• **Stored data**:
============================================================

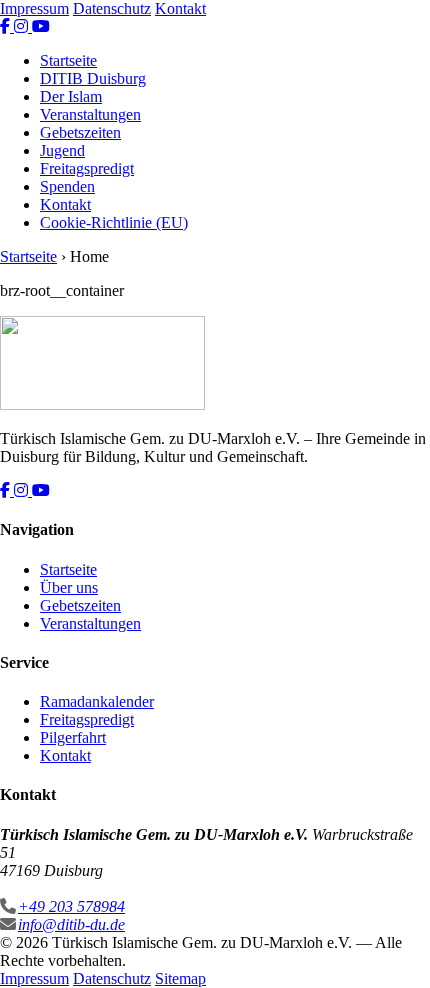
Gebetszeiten (80, 132)
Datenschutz (112, 8)
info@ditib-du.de (71, 924)
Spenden (67, 186)
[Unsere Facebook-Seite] (7, 26)
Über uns (69, 587)
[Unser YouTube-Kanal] (41, 26)
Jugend (62, 150)
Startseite (68, 60)
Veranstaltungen (90, 114)
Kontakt (180, 8)
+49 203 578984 (71, 906)
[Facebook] (7, 490)
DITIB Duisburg (93, 78)
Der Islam (71, 96)
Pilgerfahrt (73, 737)
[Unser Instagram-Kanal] (23, 26)
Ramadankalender (97, 701)
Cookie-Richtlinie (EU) (114, 222)
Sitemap (180, 978)
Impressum (34, 8)
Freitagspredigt (87, 168)
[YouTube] (41, 490)
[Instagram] (23, 490)
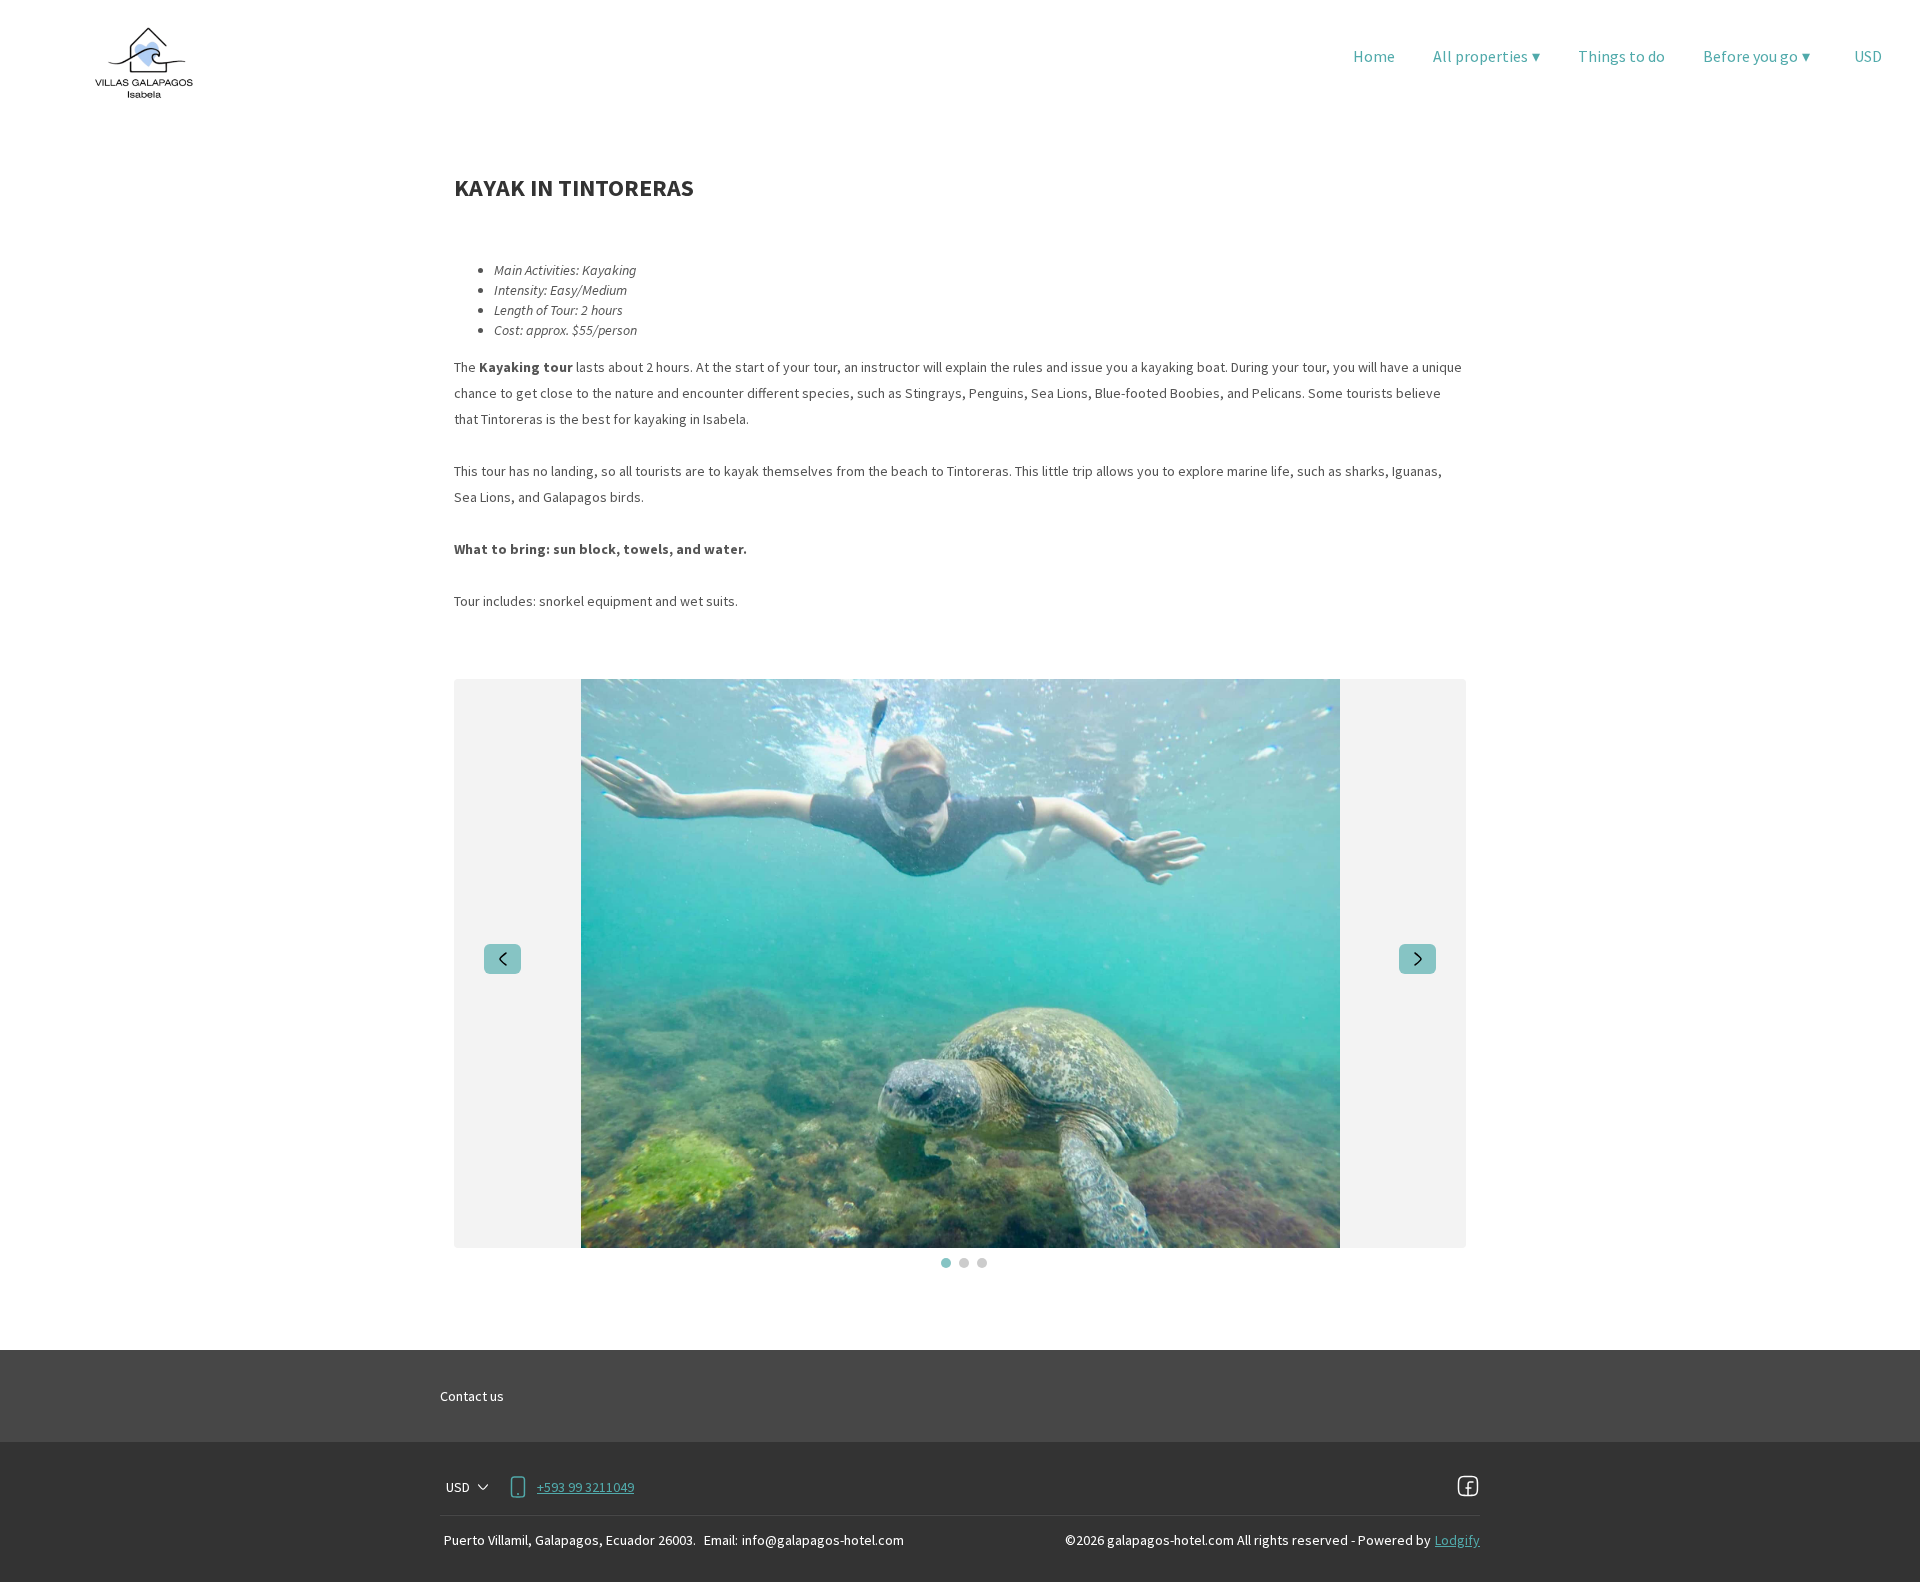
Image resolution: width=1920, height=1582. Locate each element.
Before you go (1756, 56)
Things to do (1621, 56)
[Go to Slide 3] (982, 1263)
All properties (1486, 56)
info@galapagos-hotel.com (823, 1540)
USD (1868, 56)
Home (1374, 56)
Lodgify (1457, 1540)
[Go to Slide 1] (946, 1263)
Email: (721, 1540)
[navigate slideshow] (502, 959)
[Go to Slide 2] (964, 1263)
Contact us (472, 1396)
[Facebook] (1468, 1487)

============================================================

• **Try it**:
For this exercise, find all lines in the records containing the word "Kanal" and copy them.

• **Exercise answer**:
[Unser YouTube-Kanal] (41, 26)
[Unser Instagram-Kanal] (23, 26)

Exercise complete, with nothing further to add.